Background: Doxorubicin (DOX) is an anticancer drug displaying cardiac and hepatic adverse effects mostly dependent on oxidative stress. Green tea (GT) has been reported to play a protective role in diseases resulting from oxidative stress.
Objective: The objective of this study was to evaluate if GT protects against DOX-induced oxidative stress, heart and liver morphological changes, and metabolic disorders.
Methods: Male Wistar rats received intraperitoneal injection of DOX (1.0 or 2.0 mg/kg b.w.) for 7 weeks or concomitantly GT extract soluble in drinking water.
Results: There were multidirectional effects of GT on blood metabolic parameters changed by DOX. Among all tested biochemical parameters, statistically significant protection of GT against DOX-induced changes was revealed in case of blood fatty acid-binding protein, brain natriuretic peptide, and superoxide dismutase.
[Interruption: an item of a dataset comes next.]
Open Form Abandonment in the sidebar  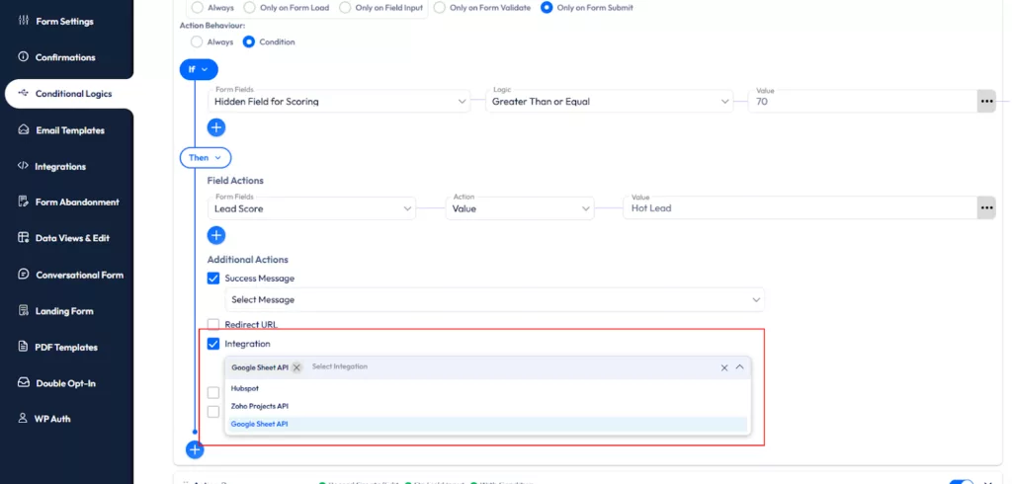(x=77, y=202)
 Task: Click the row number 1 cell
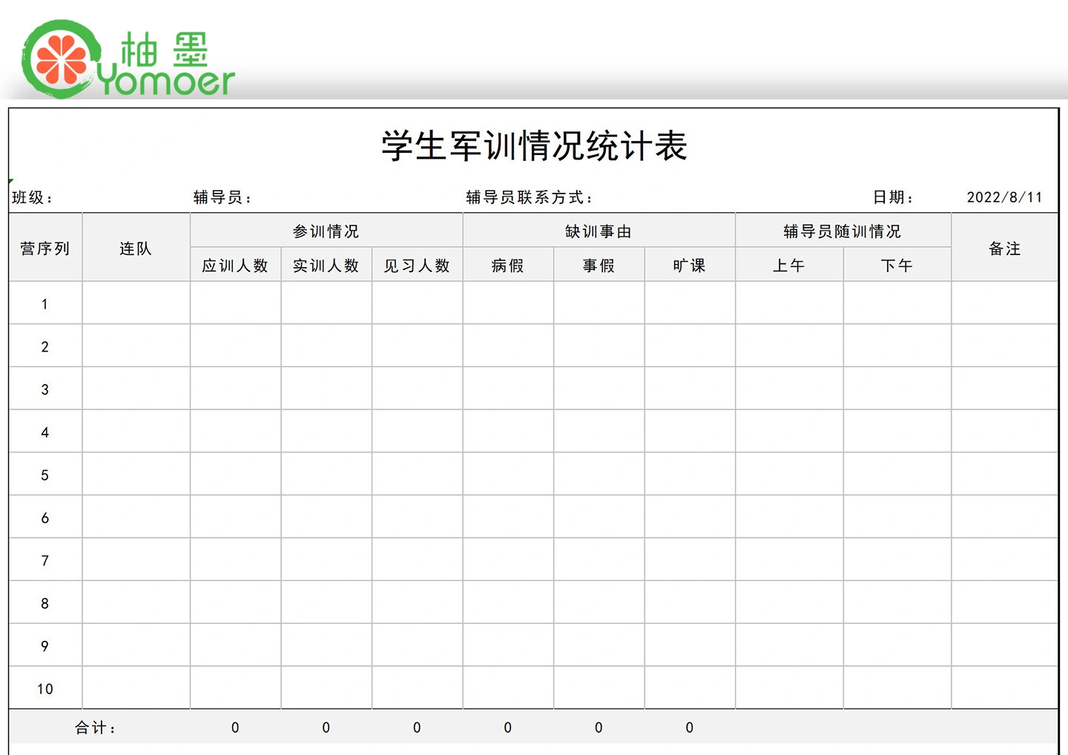pyautogui.click(x=45, y=304)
Conclusion: DOX caused oxidative stress in both organs. It was inhibited by GT in the heart but remained unchanged in the liver. DOX-induced general toxicity and histopathological changes in the heart and in the liver were mitigated by GT at a higher dose of DOX and augmented in rats treated with a lower dose of the drug.
Keywords: cardiotoxicity; catechins; doxorubicin; green tea; oxidative stress.